The letter is signed by the White House senior associate Lindsey Halligan; the director of the domestic policy council, Vince Haley; and the director of the office of management and budget, Russ Vought—all of whom are also listed as assistants to the president. They write that the review’s goal is “not to interfere with the day-to-day operations of curators or staff”.

They then give each targeted museum an extensive list of materials to supply and interviews to plan within 30-, 75- and 120-day deadlines. The internal review, they write, will focus on “public-facing content” (seemingly all digital, educational, didactic and printed texts), curatorial processes, exhibition planning, collection management and “narrative standards”.

The letter outlines ten categories of materials that museums will need to provide, covering everything from planned programming to mark the 250th anniversary of the founding of the United States next year to inventories of their entire permanent collections and exhibition schedules for the next three years.

By the final 120-day deadline, the letter states, the museums will be expected to “begin implementing content corrections where necessary, replacing divisive or ideologically driven language with unifying, historically accurate and constructive descriptions”. The letter concludes by mandating a focus on “Americanism”, which it defines as “the people, principles and progress that define our nation”.

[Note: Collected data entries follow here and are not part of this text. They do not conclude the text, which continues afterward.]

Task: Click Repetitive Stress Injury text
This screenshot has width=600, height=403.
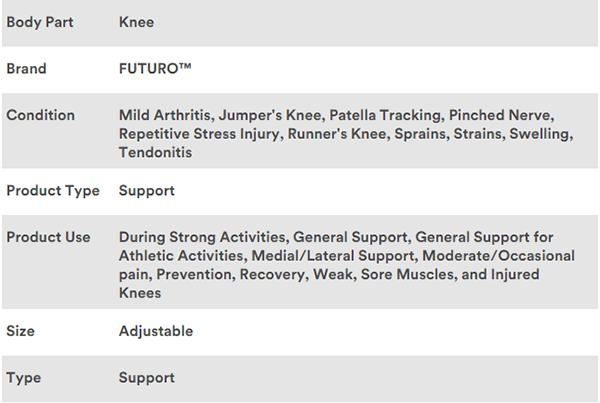Action: click(199, 134)
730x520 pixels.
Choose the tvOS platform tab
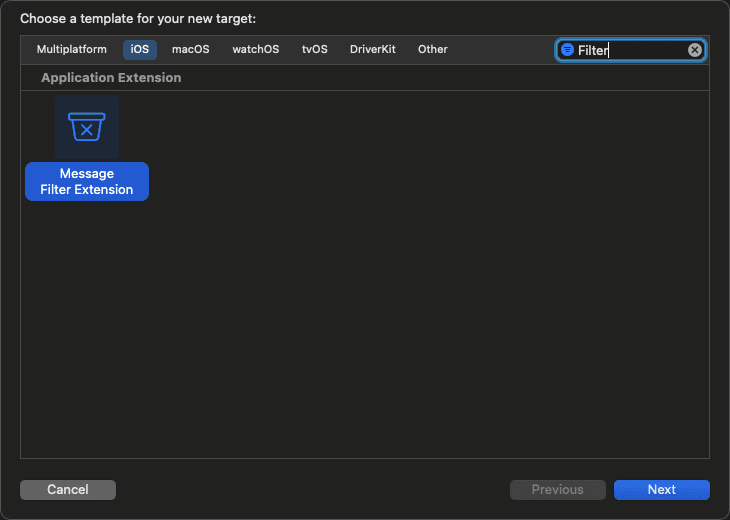point(315,49)
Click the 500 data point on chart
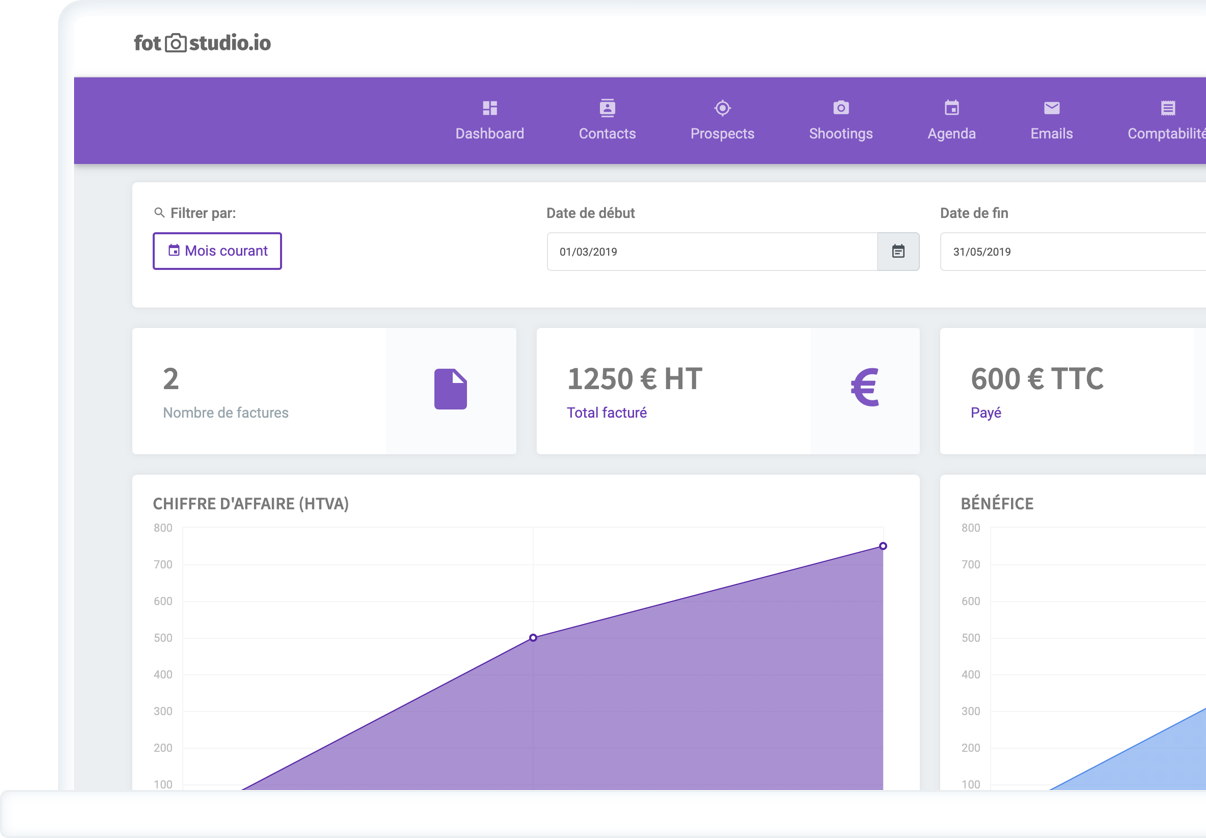The image size is (1206, 838). click(x=533, y=637)
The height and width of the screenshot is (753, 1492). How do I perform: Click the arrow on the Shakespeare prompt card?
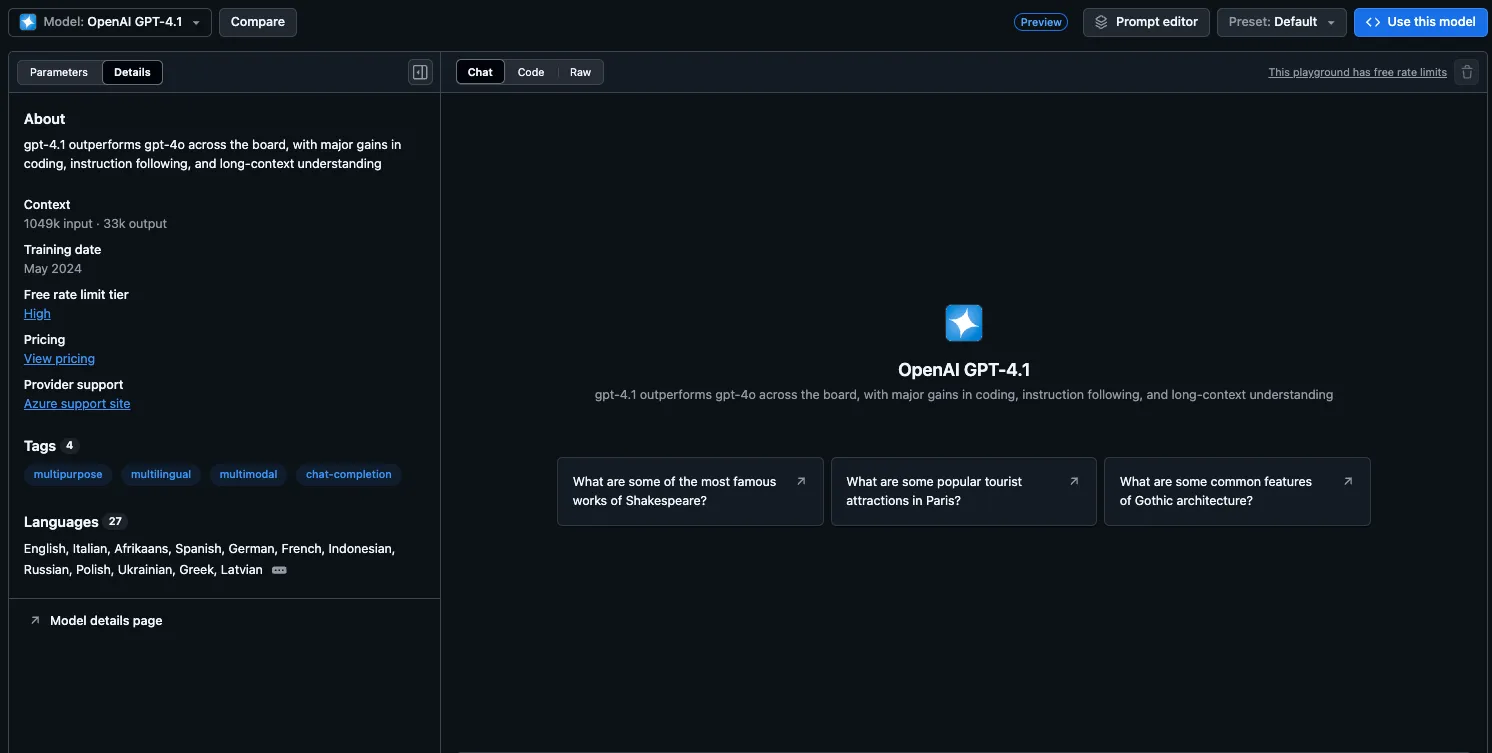(800, 480)
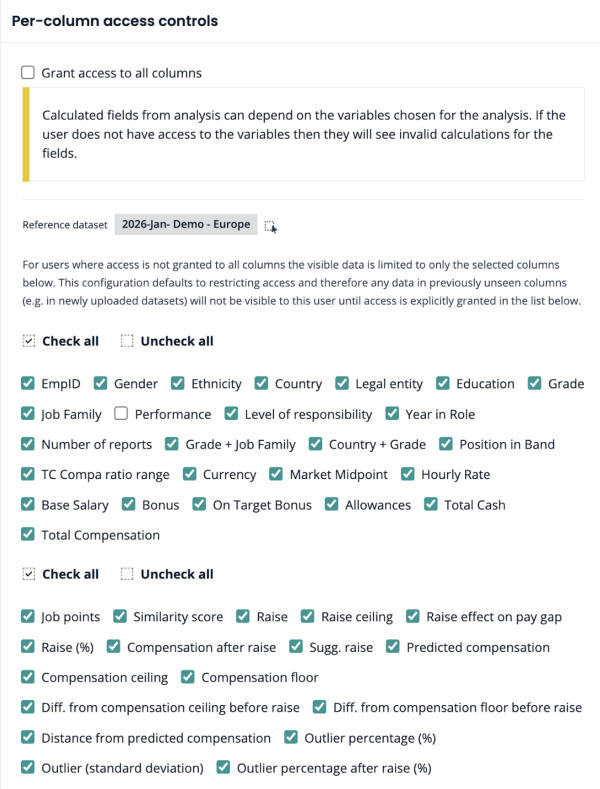
Task: Click the second Uncheck all icon
Action: tap(127, 574)
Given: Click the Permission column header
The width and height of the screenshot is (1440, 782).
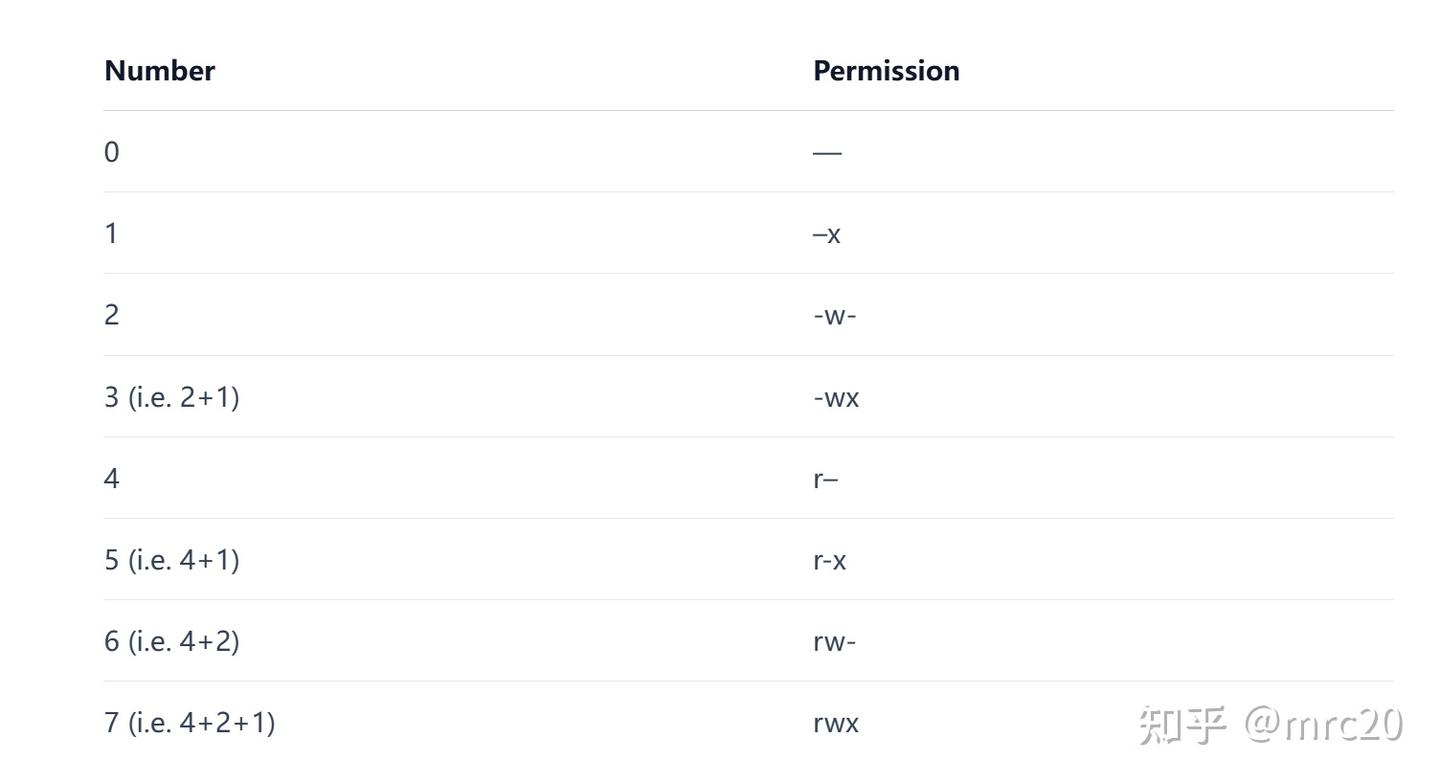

In a statement to the Wall Street Journal, a spokesperson for the Smithsonian said: “We are reviewing the letter with this commitment in mind and will continue to collaborate constructively with the White House, Congress and our governing Board of Regents.” The spokesperson added: “The Smithsonian’s work is grounded in a deep commitment to scholarly excellence, rigorous research, and the accurate, factual presentation of history.”

In his executive order on 27 March aimed at reshaping the Smithsonian, Trump singled out three specific museums under the institution’s banner: the Smithsonian American Art Museum, the National Museum of African American History and Culture and the forthcoming American Women’s History Museum. Since then he has also targeted the NPG, even attempting to fire its director Kim Sajet in May (she resigned two weeks later).

Subsequently the artist Amy Sherald cancelled the NPG installment of her travelling survey exhibition, claiming the museum had sought to remove her painting Trans Forming Liberty (2024)—a portrait of a non-binary transgender person posing as the Statue of Liberty—to avoid a feared confrontation with the Trump administration.

The Smithsonian receives around 53% of its overall funding from the federal government. For the fiscal year 2024 its total appropriation was $1.09bn, a 4.7% drop from the previous year.